SUPPRESSION OF THE OPIUM TRADE
TAIT, Archibald Campbell (1811–1882), archbishop of Canterbury. Autograph letter on mourning paper signed A.C.Canterbury [as Archbishop of Canterbury], 3 sides, 8vo, Addington Park, Croydon, Dec 19th 1879, to The Rev. The Secretary Anglo-Oriental Socy. for Suppression of the Opium Trade, thanking him for his letter of the 18th "enclosing a copy of an Address to the Electors of the United Kingdom on the subject of the Opium Trade "which you asked me to sign ........ This however, I think it would hardly be becoming in me to do. Much as I regret the evil which the opium trade causes, I do not feel that I ought to come forward, in the way you propose, in a matter connected with the approaching election". Fragments of red paper seal at two corners.

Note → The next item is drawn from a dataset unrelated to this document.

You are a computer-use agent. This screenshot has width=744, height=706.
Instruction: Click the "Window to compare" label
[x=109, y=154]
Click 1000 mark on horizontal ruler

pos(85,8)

The Anglo-Oriental Society for the Suppression of the Opium Trade was founded in London in November 1874, and quickly attracted the patronage of the Archbishop of Canterbury. The Society's request referred to in this letter was apparently however, a step too far. In the following spring (1880) Disraeli and the Conservatives lost the general election, and the Liberals returned under Gladstone, giving the reformers (most of whom were Liberal supporters) hope for their campaign. Tait re-affirmed his support, but died in 1882. Ten years later, Gladstone, faced with growing pressure for reform, agreed to a public inquiry, but it was not until 1905 that parliament, under another Liberal government, finally and overwhelmingly supported the abolition of the opium trade.